(Saved entries)
Segment Open

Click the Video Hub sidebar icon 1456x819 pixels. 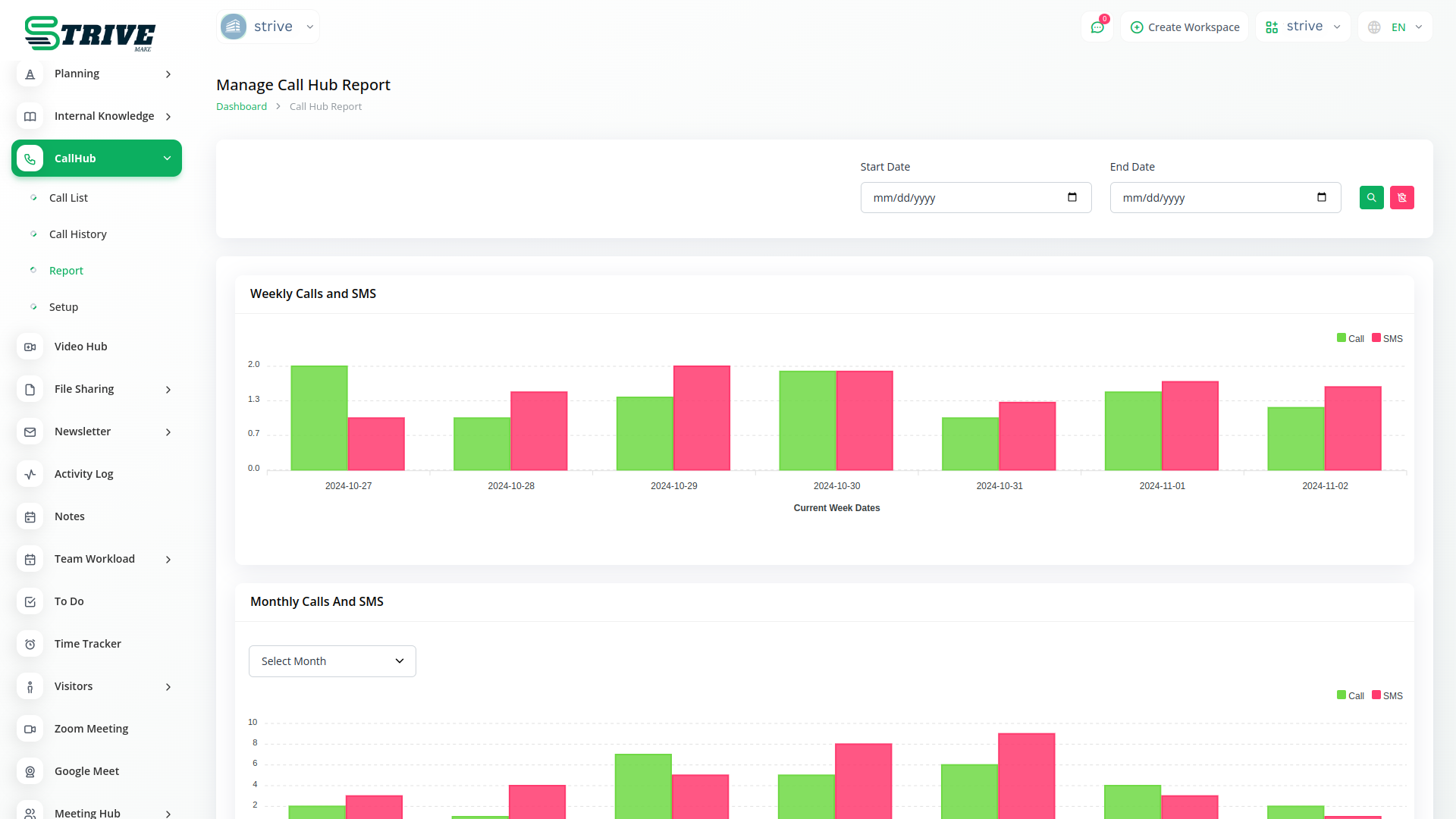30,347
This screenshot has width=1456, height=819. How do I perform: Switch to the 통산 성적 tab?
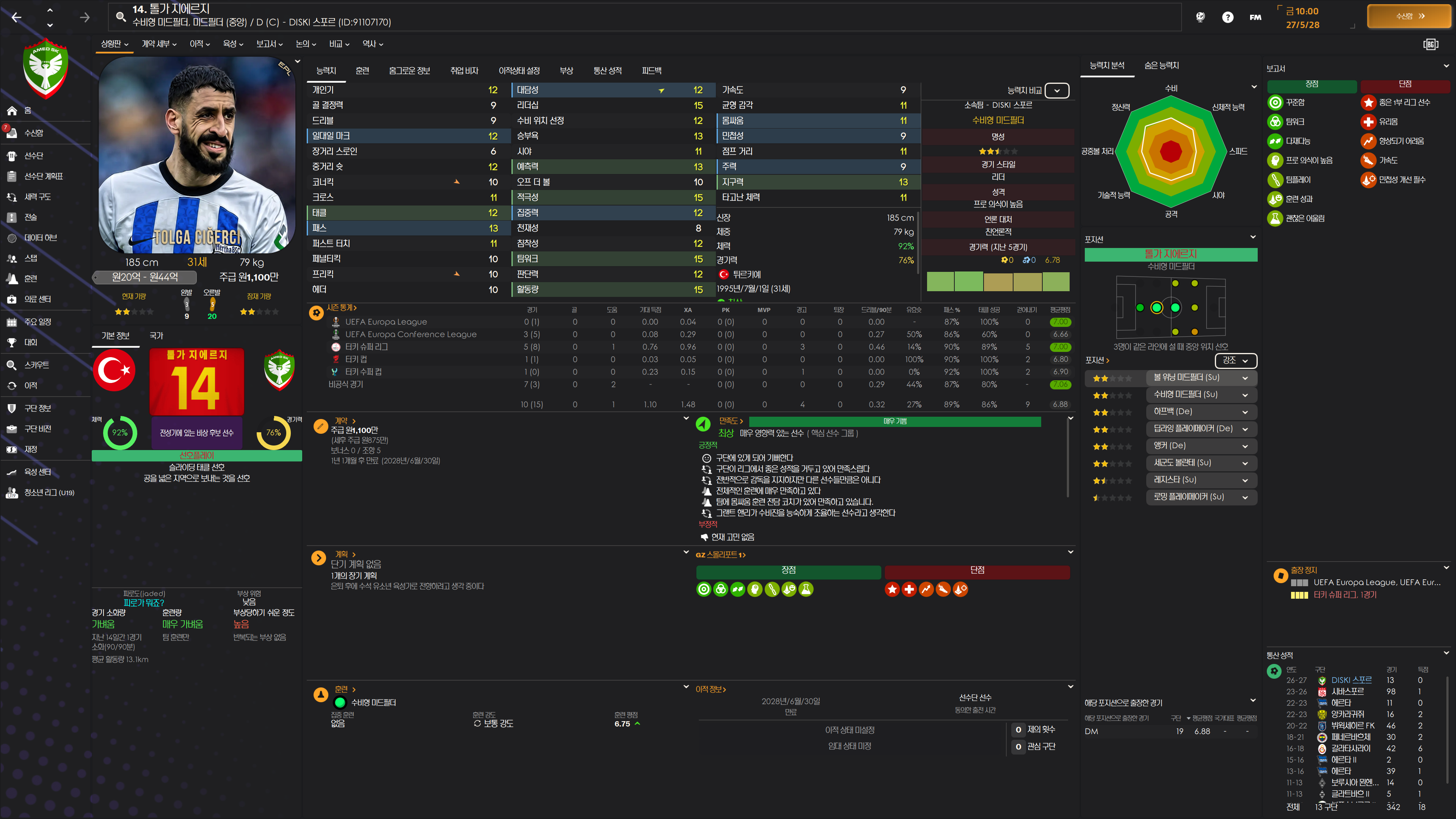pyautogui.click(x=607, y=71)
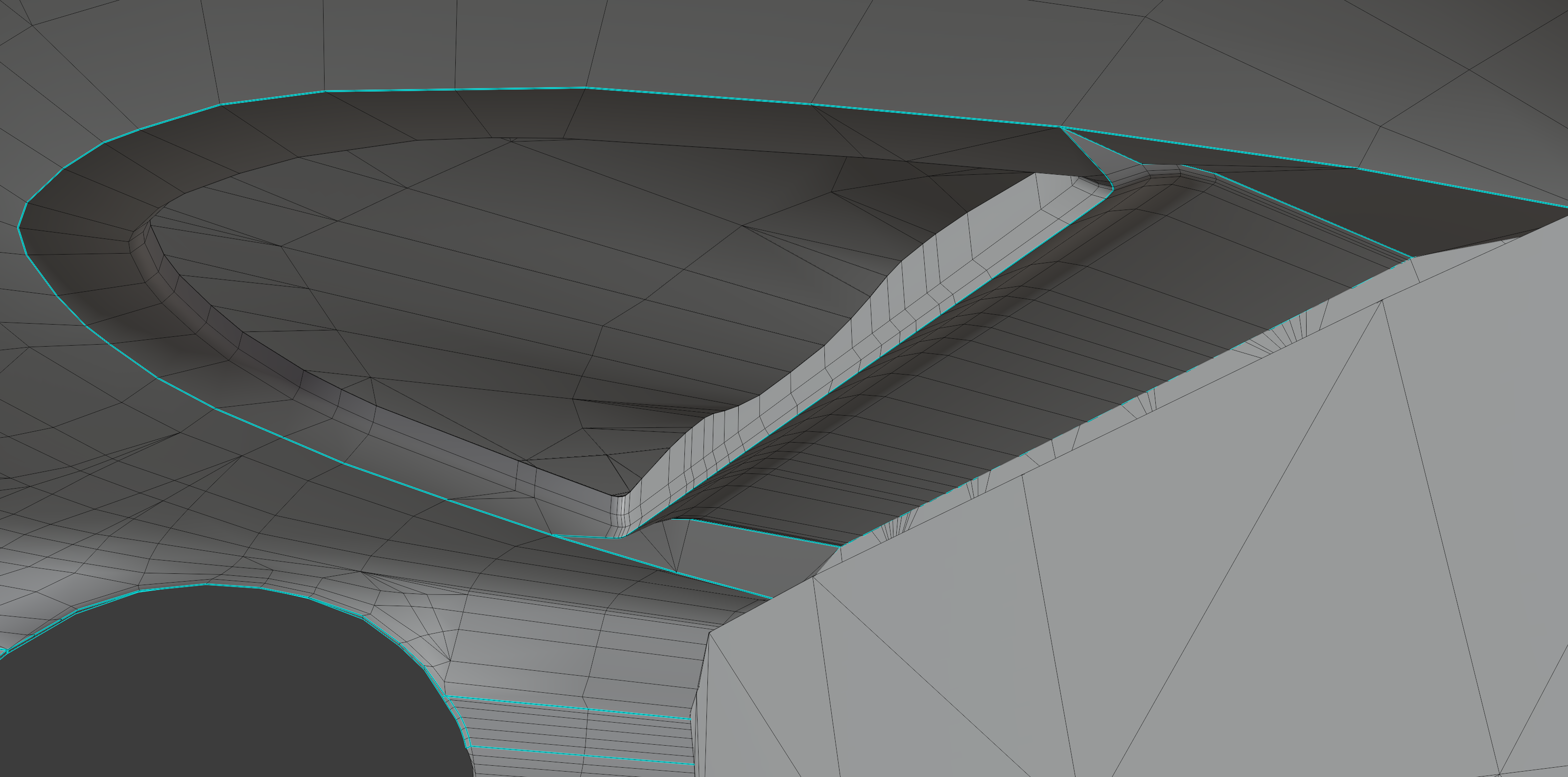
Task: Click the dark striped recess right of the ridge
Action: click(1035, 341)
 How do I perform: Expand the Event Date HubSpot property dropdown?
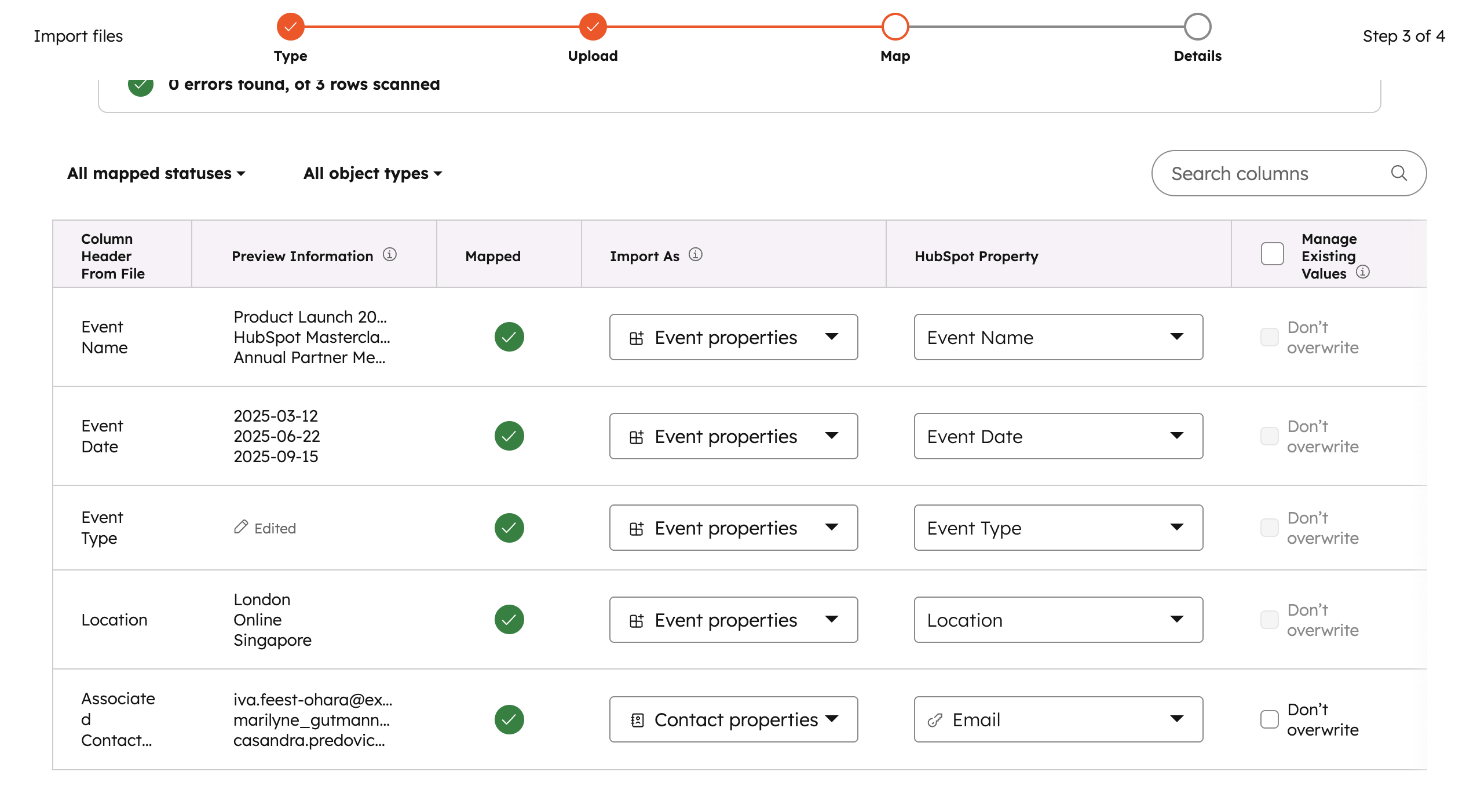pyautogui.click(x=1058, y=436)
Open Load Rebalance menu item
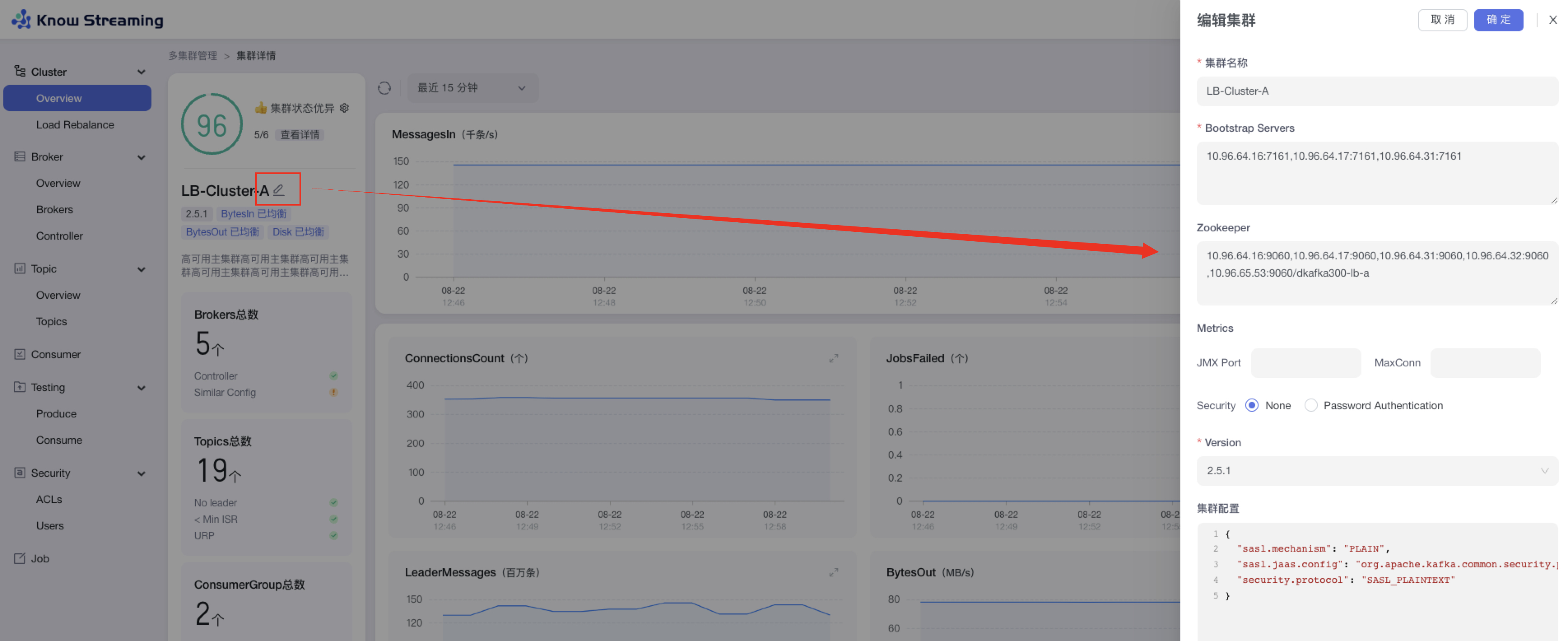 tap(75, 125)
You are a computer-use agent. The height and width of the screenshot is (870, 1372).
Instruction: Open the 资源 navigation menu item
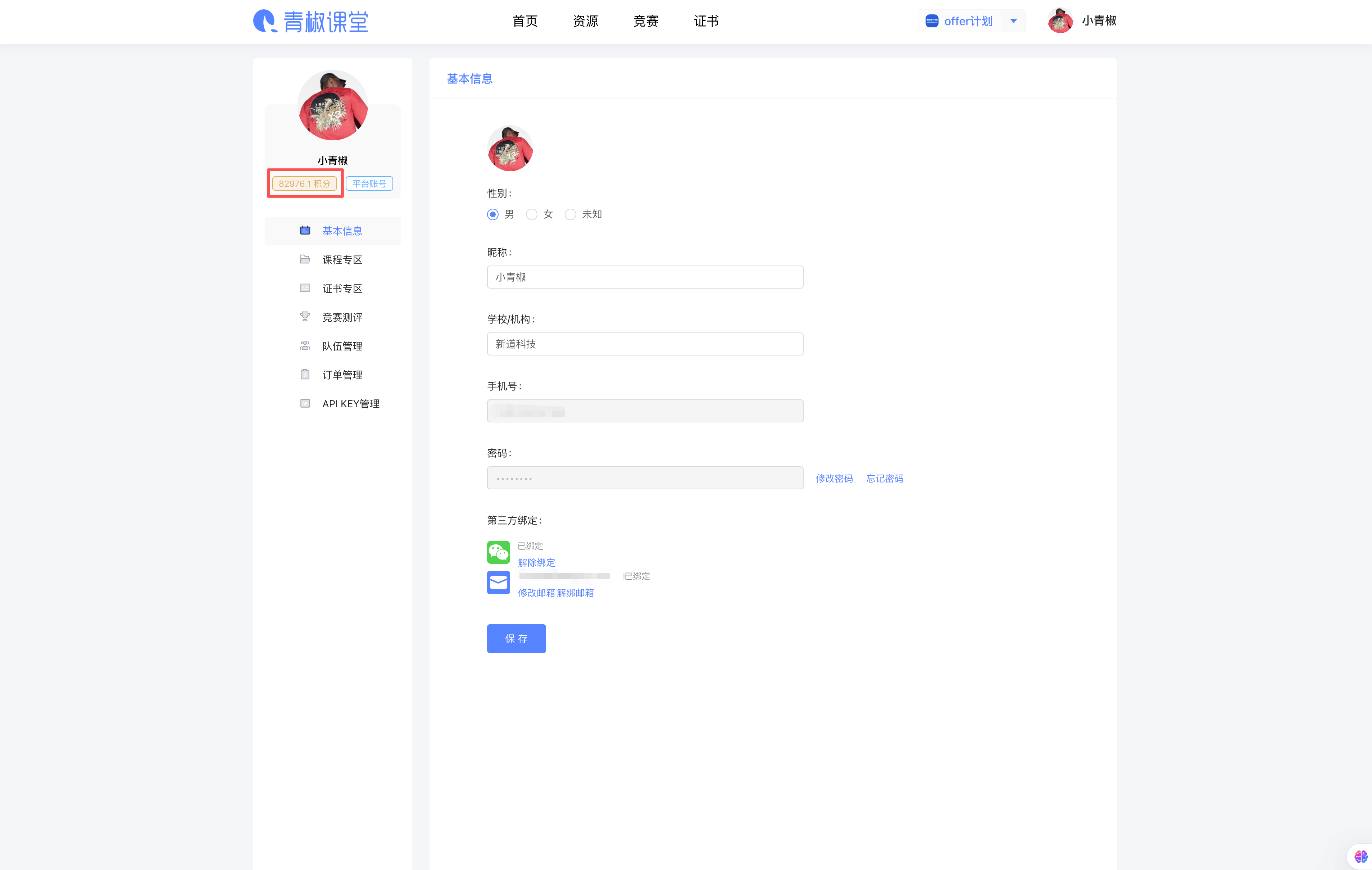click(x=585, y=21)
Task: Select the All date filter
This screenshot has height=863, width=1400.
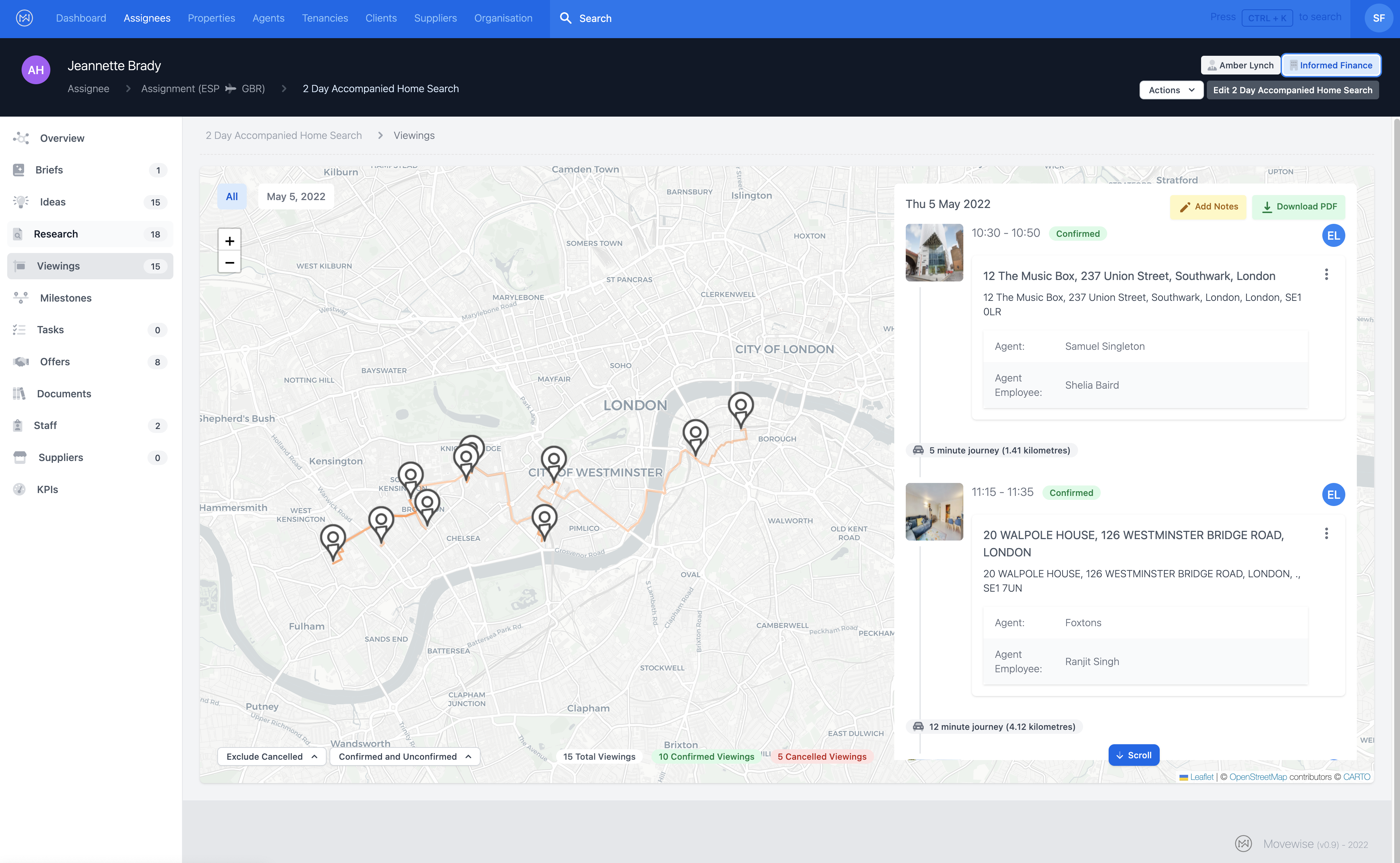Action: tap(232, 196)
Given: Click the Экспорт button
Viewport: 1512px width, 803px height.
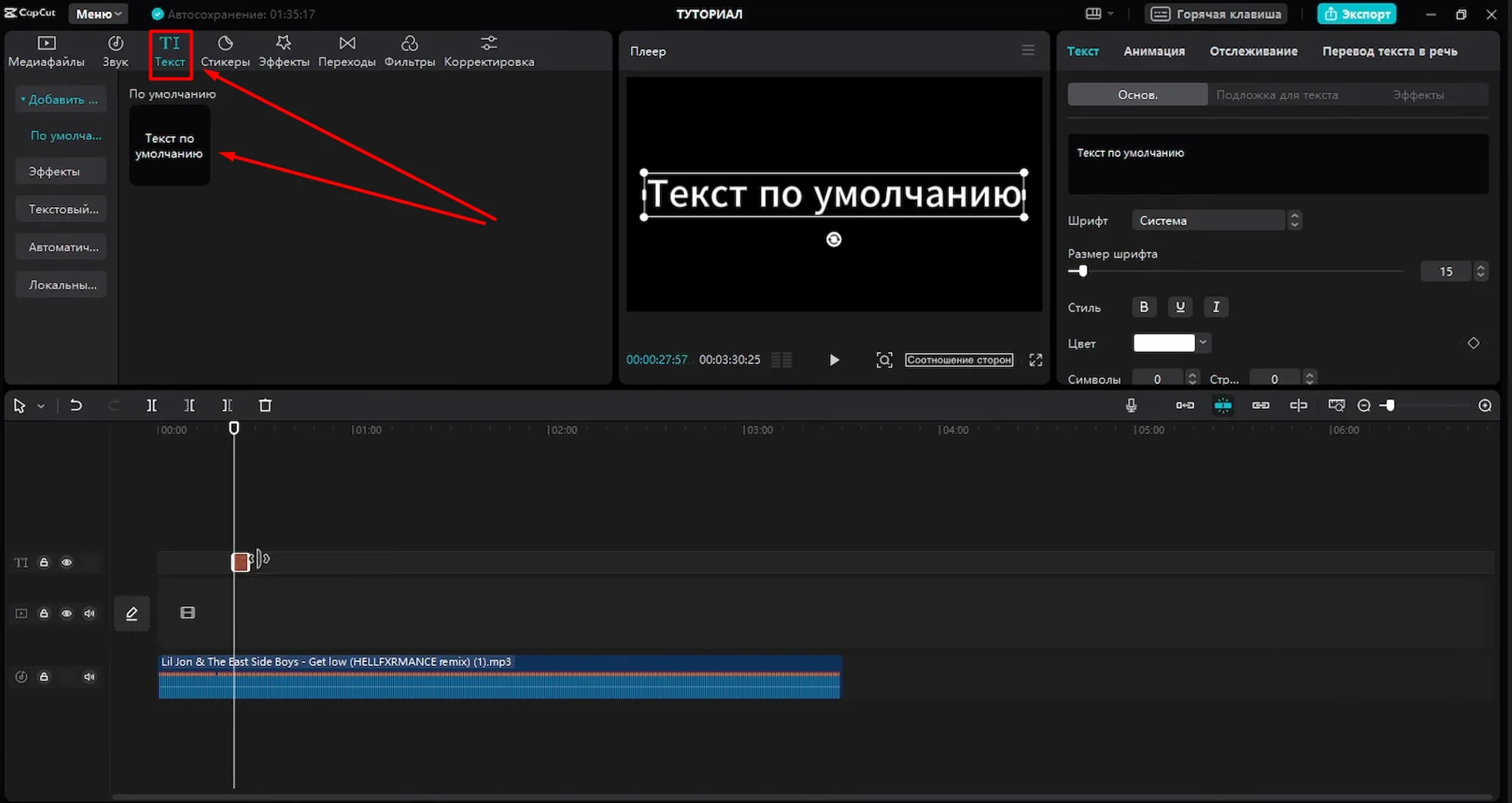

Segment Closed

Work order:
Leaving the pictures out, give again word for word each line from the one holding "Instruction: Open the 资源 navigation menu item" through the end of the records.

Response area:
Instruction: Open the 资源 navigation menu item
click(x=585, y=21)
Task: Select the All date filter
This screenshot has height=863, width=1400.
Action: tap(232, 196)
Given: Click the Экспорт button
Viewport: 1512px width, 803px height.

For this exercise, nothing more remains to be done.